A photo collection could reflect a user’s interest since it contains snapshots of things that the user adores. Here we design a strategy based on the similarity between a user’s interest and a region’s geographical characteristics for recommendation. First, we compute an interest distribution \(\theta _{new}\) for a photo collection by Eq. 6. Then, we measure the similarity between this distribution and a region’s characteristics with the following distance metric:

$$\begin{aligned} d_i = { ||\theta _i - \theta _{new} || }_{i=1,...,M}^{2} \end{aligned}$$

where \(\theta _i\) is the characteristic distribution in the \(i^{th}\) region. The smaller the distance is, the more similar the collection and the region are. The top 3 similar provinces are picked as a recommendation. In our experiments, we crawled additional photos with GPS information from Flickr communityFootnote 4 (not included in our training data) for both quantitative and qualitative evaluation.

Fig. 6.
figure 6

The recommendation accuracy. In this figure, we can observe that the recommendation accuracy increases as the input number of images increases and GLAM features outperform than GMM and visual features.

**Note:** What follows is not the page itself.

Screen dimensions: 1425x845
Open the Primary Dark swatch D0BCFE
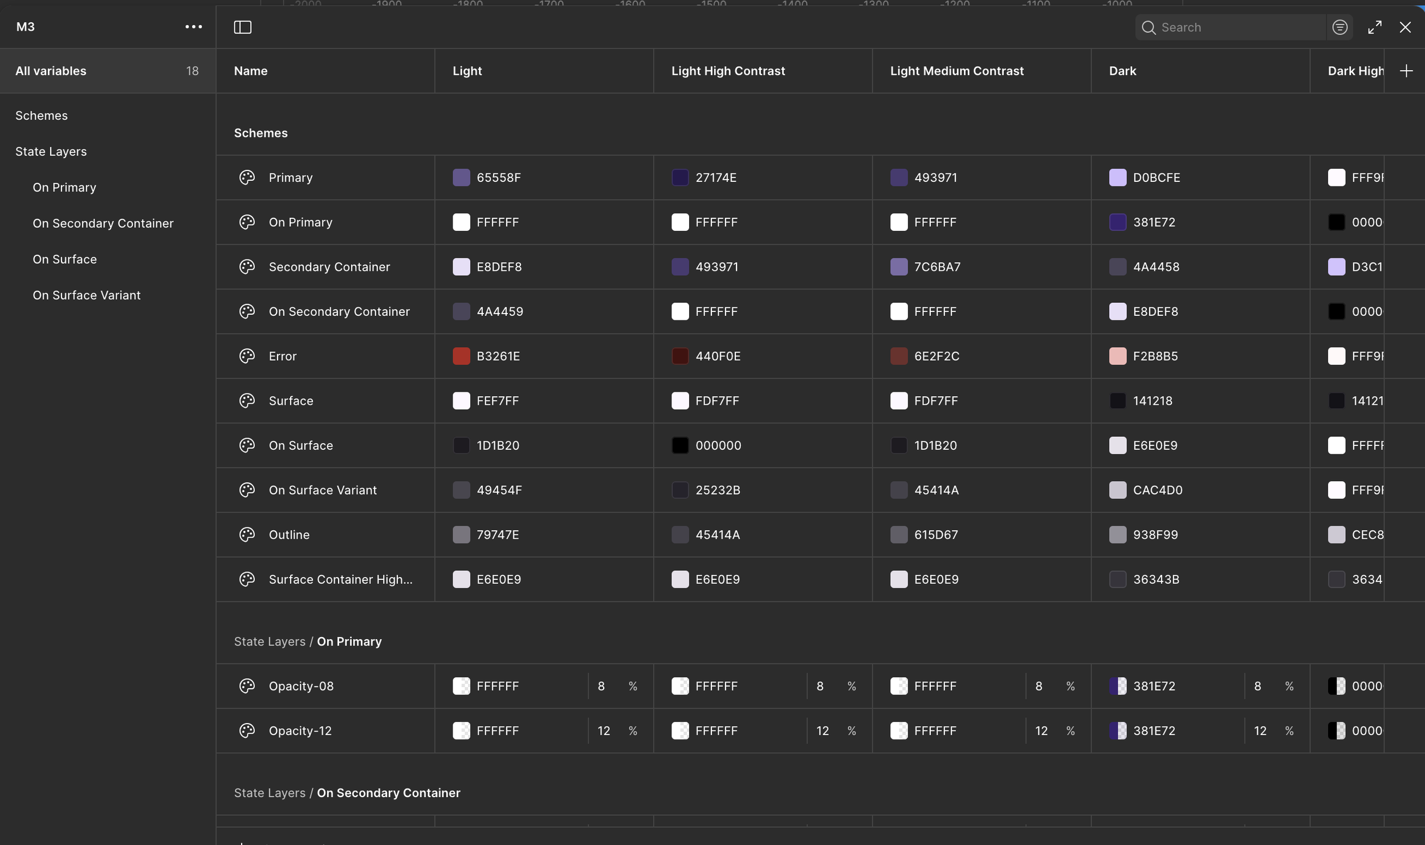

For quantitative evaluation, according to the GPS information, we choose 100 images from a province to form a virtual album and the province is regarded as the label of this album. Then we input different amount, accumulating gradually until 100, of images for each album and compute the average MRR to show the recommendation accuracy. Figure 6 presents the average recommendation accuracy with different parameters. The best average MRR performance of GLAM region feature (\(K=15, K^{\prime }=500\)) is over 40% when input number is more than 70, and according to the property of MRR, we can infer that the label region appears in the top 3 recommended regions, which provide us a reliable recommendation result. Compared with GMM features and visual features, they possess close performance when the input number is small. Nevertheless, it is clear that our model could better perform with more input images and outperform GMM feature and average CNNs visual features because more images could better cover the personal characteristics. For qualitative evaluation, we randomly pick several users, and in each user’s photo collection, we randomly select 100 images to form test photo albums. Since the parameter set as 15 “attributes” and 500 “clusters” provide the best performance (Fig. 6), we here employ this parameter setting. Figure 7 present one example: the photo collection containing mostly nature scenes which present mountain and waterside. This indicates the owner of the photo collection may be a fan of traveling in nature. Our recommendation result shows Yunnan, Chongqing and Jiangxi, which are famous for their landscape. Browsing the photos in these regions, we observe the scenery is similar to the photo collection.

Fig. 7.
figure 7

The album recommendation. It is clear that the recommended regions possess the similar natural scene like the input ones.

5 Conclusion

In this paper, assuming “attributes” as the descriptors of regional characteristics, we have attempted to find the characteristic relevance of a region and use the high-relevant ones to describe this region. Meanwhile, representative clusters, formed by social images, are picked out to present the attributes of regions. The experiments on photos in China qualitatively and quantitatively demonstrate our model has the capacity to semantically describe a region with image content. Based on our model, the regional features could be extracted, from which the recommendation strategy profits to provide reliable results and outerperform GMM features, as well as average CNNs features in the experiments. Therefore, our model is promising for plenty of applications and could be further developed in future work related to geographical characteristics.